Me and You Cherry Red

VAMPIRE HANDS
Me and You Cherry Red
Peppermint Coffins

Even solid releases, if imprudently spaced, can exhaust an audience and give an impression of impatience and desperate hyperactivity. But Me and You Cherry Red, which arrives hot on the heels of 2007's Virgin Dust American Lips, is anything but a hasty land grab. Flexing a quantum leap in production values and a musical growth spurt that even Vampire Hands' most devoted fans could not have anticipated, Cherry Red is a work of stunning inspiration. "Statuette," the album opener, is a cavernous, moody overture that finds Colin Johnson in an ominously tame croon over which Chris Rose's brooding guitar drifts like a skein of acid fog. "No Fun" and "Safe Word," a pair of rapt, airtight pop songs, are the album's most concretely catchy tracks. In the former, Chris Beirden's near falsetto is an arctic infiltration of a bobbing, bass-heavy swagger, while the latter finds Rose in a spasmodic blues rapture that echoes John Lee Hooker in an opium daze.
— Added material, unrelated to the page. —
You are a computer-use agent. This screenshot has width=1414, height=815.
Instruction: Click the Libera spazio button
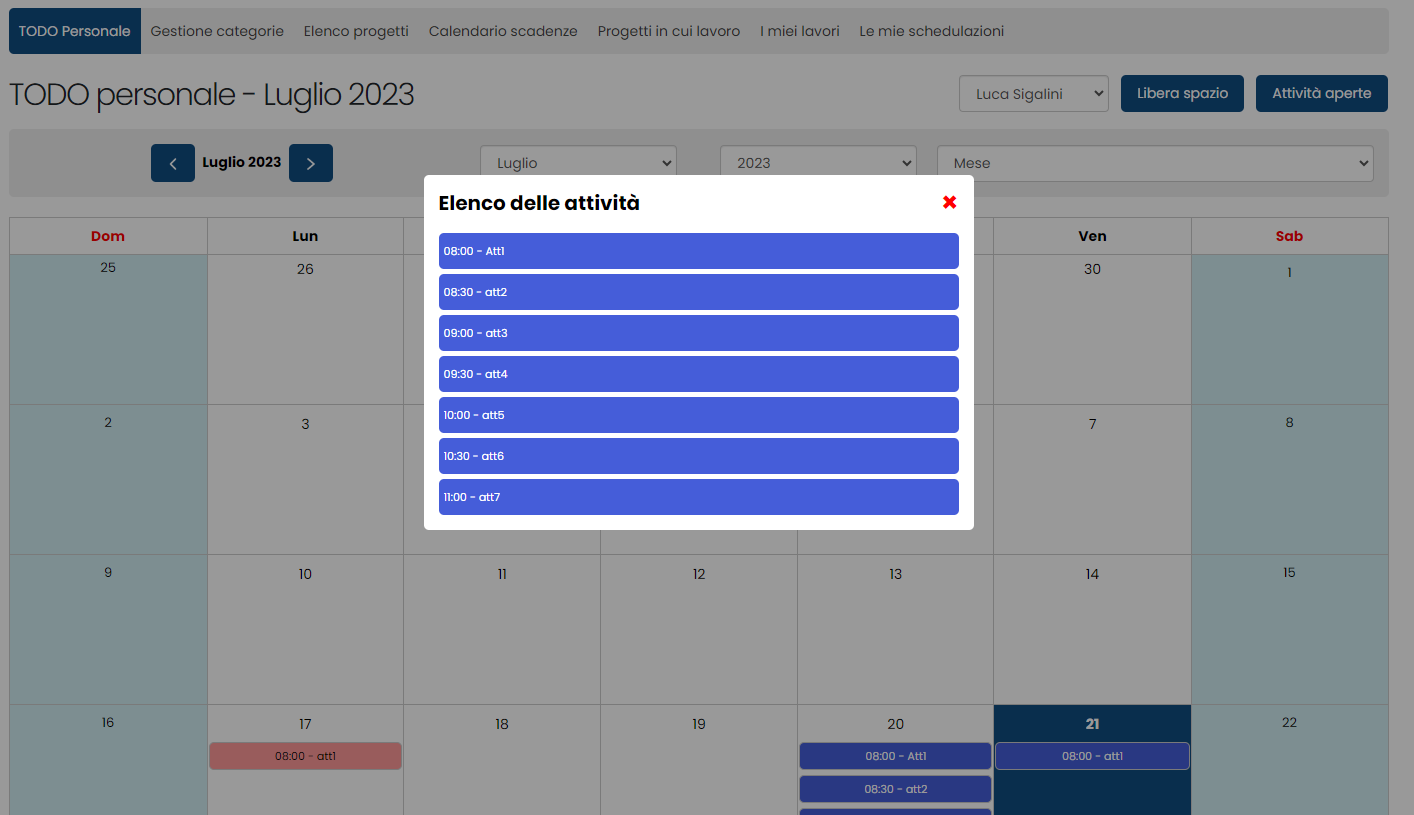1181,94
In its second half, the album takes a daring turn for the ethereal—the conga beat of "Friendship Road" thins like mountain air into a synthesized drone, ultimately pooling into a pair of breathlessly melodic companion tracks, "Cathedral Blues Part One" and "Part Two." It's a mild misfortune that "Part One," an amorphously melodic prelude within which all the album's rhythmic schematics glower like a cloud of erasures, leads to the album's most familiar territory. "Part Two," which drips with their signature sticks-and-tom drum work and pack-mule bass lines, is uneasily similar to "Queen Juno," the stand-out track from their 2006 EP, At Wizard Island. It's still a remarkable offering, but it's the album's least adventurous turn, and beside the titular "Me and You Cherry Red," a spare, alkaline reduction of everything that has preceded it, "Part Two" seems like a glance backward at the height of immense forward momentum. But this hiccup is a vanishingly minor concern. Vampire Hands' sense of boundless exploration makes Me and You Cherry Red a masterpiece, one that illuminates a future of blinding possibility no one could forecast.